YOUR TASKS
**a)** In the passage about using a car to store things, what nickname did Larry give the car?
**b)** Write the next part of the passage about the car as a place where things pile up, starting after its final sentence.

GIVEN PASSAGE
START
Another thing for which the car is useful: storage of stuff. On the Mary Tyler Moore show, her friend, Rhoda Morgenstern, once commented, “What is a car but a purse on wheels?” Many things collect in there if you aren’t careful. Often I start out in the morning with an extra pair of shoes in the car, because I think that it is like starting the day fresh to change shoes midday: gives my feet a whole new configuration. If I don’t pay attention though, a pile of shoes will collect in the back behind the driver’s seat. In fact, one time there was such a collection that Larry dubbed the car “The Imeldamobile.” (If you don’t get that reference Google “Imelda Marcos.” Shoe Collection pops up and there are pictures from the Marcos museum that show some of that very extensive collection.)
END
LISTING
START
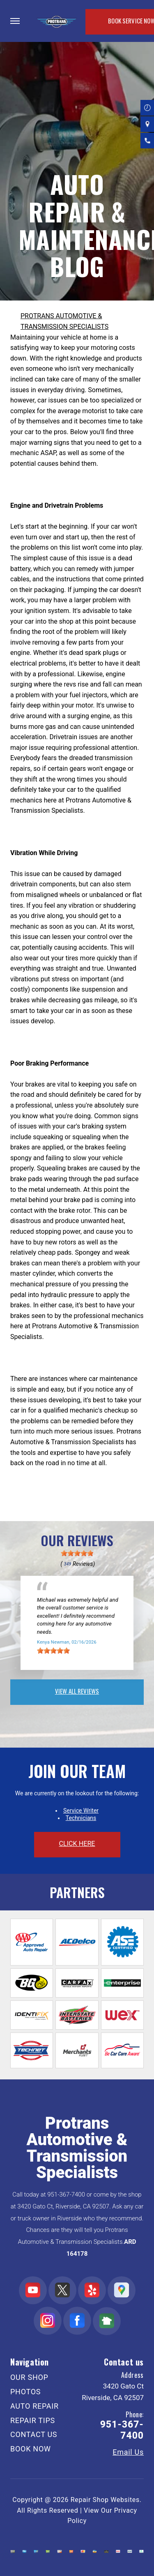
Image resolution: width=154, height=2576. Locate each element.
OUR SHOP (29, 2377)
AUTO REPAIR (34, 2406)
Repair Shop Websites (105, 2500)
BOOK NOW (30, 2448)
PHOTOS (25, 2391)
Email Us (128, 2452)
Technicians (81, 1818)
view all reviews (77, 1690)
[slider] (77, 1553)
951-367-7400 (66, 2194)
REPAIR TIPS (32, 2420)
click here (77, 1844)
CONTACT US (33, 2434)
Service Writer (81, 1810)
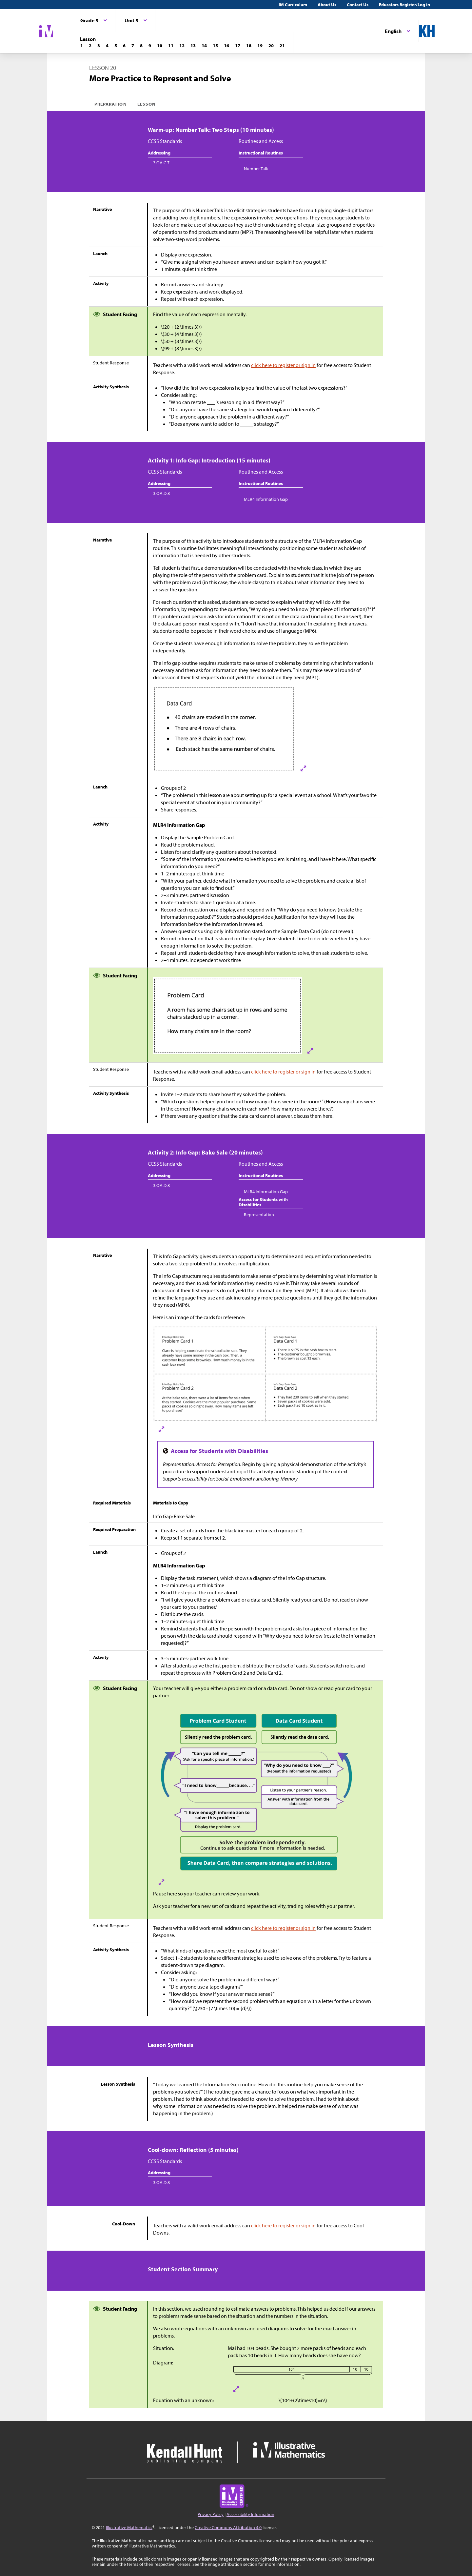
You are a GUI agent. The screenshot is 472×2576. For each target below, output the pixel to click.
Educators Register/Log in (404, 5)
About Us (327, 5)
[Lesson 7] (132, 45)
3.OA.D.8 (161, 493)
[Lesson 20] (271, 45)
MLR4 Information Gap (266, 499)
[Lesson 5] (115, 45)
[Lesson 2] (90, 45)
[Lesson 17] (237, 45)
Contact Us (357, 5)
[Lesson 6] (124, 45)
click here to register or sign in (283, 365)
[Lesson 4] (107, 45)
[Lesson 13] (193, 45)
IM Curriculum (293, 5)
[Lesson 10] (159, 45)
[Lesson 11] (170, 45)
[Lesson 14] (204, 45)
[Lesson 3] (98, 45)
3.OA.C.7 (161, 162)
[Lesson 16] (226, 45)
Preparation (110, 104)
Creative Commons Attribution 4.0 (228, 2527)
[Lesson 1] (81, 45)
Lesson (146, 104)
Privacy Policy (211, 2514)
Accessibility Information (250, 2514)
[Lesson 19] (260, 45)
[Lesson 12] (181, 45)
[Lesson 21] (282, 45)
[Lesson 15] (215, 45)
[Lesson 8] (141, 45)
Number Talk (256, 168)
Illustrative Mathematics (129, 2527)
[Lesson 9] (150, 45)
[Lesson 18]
END
THE ANSWERS
**a)** "The Imeldamobile."

**b)**
Although I love the Pod, but have sometimes been eager to be out of it, I recently have surprised myself by wanting to be in there longer. I find myself sitting to hear additional things on the radio. Guiltily, this is not for NPR “driveway moments.” This is because on satellite radio there now is a Beatles channel. I find that it has turned me into a radio junkie. I want to hear just one more of those old, feel-good songs. And, I’ve learned that not only Sir Paul, but Ringo has had tons of post-Beatles’ tunes: some of which are quite jolly. So, being in the car, listening to the Beatles with the darker months on the horizon, instead of the very obvious “Drive My Car,” let’s have a little soul-warming, “Here Comes the Sun."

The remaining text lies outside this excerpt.